According the Primate Labs you can can compare cross-platform.
 
the ipad mini retina is going to completly destroy last years ipad mini. insane jump in power.
no wonder they increased the price. its no longer a "cheap" ipad now. just smaller.
 
So what have Intel been doing the past couple of years exactly? I know they have improved on power consumption and what not but compared to how fast things are moving in the ARM world how exactly are Intel planning on competing in the long run?

At this speed it's only a few years until Apple's own Ax SoC's are more or less equal to Intel's offerings with lower power consumption and less heat created why would Apple carry on using Intel's chips in the future? Have Intel blinded themselves with the lack of competition from AMD and completely ignored the upcoming market that is ARM or something?
 
As a picture frame or a fancy wall-mounted watch.

Pages for iOS requires iOS 7. iOS 7 requires an iPad 2.

Whoa whoa whoa. I'm still using an iPad 1. What wrong with that? Surfing still works just fine. In fact many apps are fine too. Is it fast, no. Does it work, yes.

I would like to upgrade but I can afford to, now if you want to send me one, PM me and we can get it set up! Lol
 
As a picture frame or a fancy wall-mounted watch.

Pages for iOS requires iOS 7. iOS 7 requires an iPad 2.

What about browsing the internet, sending emails, watching videos, playing games etc!! Things that most people do on these tablets.

iPad 2 is almoust 3 year old.

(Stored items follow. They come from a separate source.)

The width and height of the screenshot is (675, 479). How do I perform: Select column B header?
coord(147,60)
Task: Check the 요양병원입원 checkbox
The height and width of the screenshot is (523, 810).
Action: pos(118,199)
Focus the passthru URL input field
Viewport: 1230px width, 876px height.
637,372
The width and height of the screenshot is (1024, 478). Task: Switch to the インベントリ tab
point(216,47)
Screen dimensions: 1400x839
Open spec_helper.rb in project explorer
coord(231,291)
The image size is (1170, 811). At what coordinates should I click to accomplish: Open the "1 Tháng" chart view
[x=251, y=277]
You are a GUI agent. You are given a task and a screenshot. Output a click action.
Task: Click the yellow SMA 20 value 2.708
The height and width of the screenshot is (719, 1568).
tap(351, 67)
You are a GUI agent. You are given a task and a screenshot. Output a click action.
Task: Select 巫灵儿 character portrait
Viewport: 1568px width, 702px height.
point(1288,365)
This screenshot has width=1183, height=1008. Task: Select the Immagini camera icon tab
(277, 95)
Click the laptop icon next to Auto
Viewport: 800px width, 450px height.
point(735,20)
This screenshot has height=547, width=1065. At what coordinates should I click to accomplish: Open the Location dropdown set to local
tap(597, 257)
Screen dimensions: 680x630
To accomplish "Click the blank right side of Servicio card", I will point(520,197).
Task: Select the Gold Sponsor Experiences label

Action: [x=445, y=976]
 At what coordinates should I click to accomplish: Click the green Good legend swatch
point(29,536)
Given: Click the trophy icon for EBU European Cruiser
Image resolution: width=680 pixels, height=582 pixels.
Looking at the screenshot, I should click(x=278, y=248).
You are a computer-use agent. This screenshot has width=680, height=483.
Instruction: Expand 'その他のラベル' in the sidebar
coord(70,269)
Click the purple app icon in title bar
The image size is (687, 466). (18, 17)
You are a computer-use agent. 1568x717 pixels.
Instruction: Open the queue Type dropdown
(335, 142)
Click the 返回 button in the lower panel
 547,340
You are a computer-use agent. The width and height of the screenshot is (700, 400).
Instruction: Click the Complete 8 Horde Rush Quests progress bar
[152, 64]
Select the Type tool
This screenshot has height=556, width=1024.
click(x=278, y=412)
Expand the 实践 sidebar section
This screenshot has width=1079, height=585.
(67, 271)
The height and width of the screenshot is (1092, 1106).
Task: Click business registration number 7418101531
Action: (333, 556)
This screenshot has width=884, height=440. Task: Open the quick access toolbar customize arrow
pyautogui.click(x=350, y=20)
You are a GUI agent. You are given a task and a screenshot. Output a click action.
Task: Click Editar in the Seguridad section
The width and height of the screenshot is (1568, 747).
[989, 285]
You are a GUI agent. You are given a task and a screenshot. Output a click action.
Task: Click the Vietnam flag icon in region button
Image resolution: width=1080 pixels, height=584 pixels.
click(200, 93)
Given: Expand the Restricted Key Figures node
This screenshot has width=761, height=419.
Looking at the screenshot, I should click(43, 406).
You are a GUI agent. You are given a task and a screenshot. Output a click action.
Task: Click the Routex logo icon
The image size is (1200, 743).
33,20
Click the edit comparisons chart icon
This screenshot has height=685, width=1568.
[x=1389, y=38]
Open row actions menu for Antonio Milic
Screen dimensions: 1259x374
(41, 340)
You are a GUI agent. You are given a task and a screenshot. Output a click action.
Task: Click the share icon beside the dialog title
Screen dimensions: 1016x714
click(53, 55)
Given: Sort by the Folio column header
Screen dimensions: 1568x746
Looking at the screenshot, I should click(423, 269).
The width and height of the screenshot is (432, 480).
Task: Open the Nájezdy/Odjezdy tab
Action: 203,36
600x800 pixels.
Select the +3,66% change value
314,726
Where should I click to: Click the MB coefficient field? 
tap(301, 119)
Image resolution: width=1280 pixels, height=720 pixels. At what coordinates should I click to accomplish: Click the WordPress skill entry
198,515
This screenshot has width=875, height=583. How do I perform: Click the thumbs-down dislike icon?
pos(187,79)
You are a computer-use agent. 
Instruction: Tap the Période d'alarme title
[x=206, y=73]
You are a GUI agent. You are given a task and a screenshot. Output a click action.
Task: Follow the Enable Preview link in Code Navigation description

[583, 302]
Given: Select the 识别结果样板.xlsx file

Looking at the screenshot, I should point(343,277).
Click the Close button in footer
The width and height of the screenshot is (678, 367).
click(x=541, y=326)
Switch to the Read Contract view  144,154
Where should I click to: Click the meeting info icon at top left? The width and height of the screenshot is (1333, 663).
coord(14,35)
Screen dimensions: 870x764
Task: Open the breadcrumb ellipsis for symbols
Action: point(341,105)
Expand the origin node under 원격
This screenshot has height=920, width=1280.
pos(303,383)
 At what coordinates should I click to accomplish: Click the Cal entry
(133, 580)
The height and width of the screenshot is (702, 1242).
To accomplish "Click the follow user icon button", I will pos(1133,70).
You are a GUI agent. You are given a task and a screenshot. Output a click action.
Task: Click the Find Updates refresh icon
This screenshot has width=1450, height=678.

Still impressive to be supported by the latest os.
 
The iPad 3 must have sucked, it's no wonder they released the iPad 4 less than a year later.
 
the ipad mini retina is going to completly destroy last years ipad mini. insane jump in power.
no wonder they increased the price. its no longer a "cheap" ipad now. just smaller.

The only addition to mini is the retina right?
 
Good stuff. Now just make sure you've got enough stocks on release day.
 
So what have Intel been doing the past couple of years exactly? I know they have improved on power consumption and what not but compared to how fast things are moving in the ARM world how exactly are Intel planning on competing in the long run?

At this speed it's only a few years until Apple's own Ax SoC's are more or less equal to Intel's offerings with lower power consumption and less heat created why would Apple carry on using Intel's chips in the future? Have Intel blinded themselves with the lack of competition from AMD and completely ignored the upcoming market that is ARM or something?

Have been wondered same thing myself. Seems Intel like MS have felt comfortable with their desktop (and perhaps server) dominance. But once that segment shrinks, its not much left neither for MS nor Intel since they are late to the game in the mobile world.
 
Must be a nightmare for games developers (probably those most interested in the Air's performance boost) to get a game to work well across the iPad range, there's such a performance gap now. It's nothing like the console gaming market where the platform is completely stable/static for ~10 years.

Here, we're seeing a 5x-6x improvement in performance in 2 1/2 years.

Can't wait to see AAA games optimised for the Air/new mini.
 
So what have Intel been doing the past couple of years exactly? I know they have improved on power consumption and what not but compared to how fast things are moving in the ARM world how exactly are Intel planning on competing in the long run?

At this speed it's only a few years until Apple's own Ax SoC's are more or less equal to Intel's offerings with lower power consumption and less heat created why would Apple carry on using Intel's chips in the future? Have Intel blinded themselves with the lack of competition from AMD and completely ignored the upcoming market that is ARM or something?

It's far harder to scale down power consumption than it is to scale up performance. Plus, I really dislike using Geekbench as the be-all cross platform benchmark and making comments like X is 2x faster than Y. You simply need more data.

Where an Intel chip would excel is areas that demand more memory bandwidth than what the A7 has, which regular apps rarely stress. Video and image editing is a pretty good example.
 
I'm assuming iPad mini Retina's performance is exactly the same..?
If it runs at the same clock speed, than yes. And since last years iPad mini only had an A5 its a 4x increase in CPU performance from year to year. iPad mini 1 buyers are really screwed now. They not even have Retina, which in my eyes is kind of mandatory for using iOS 7.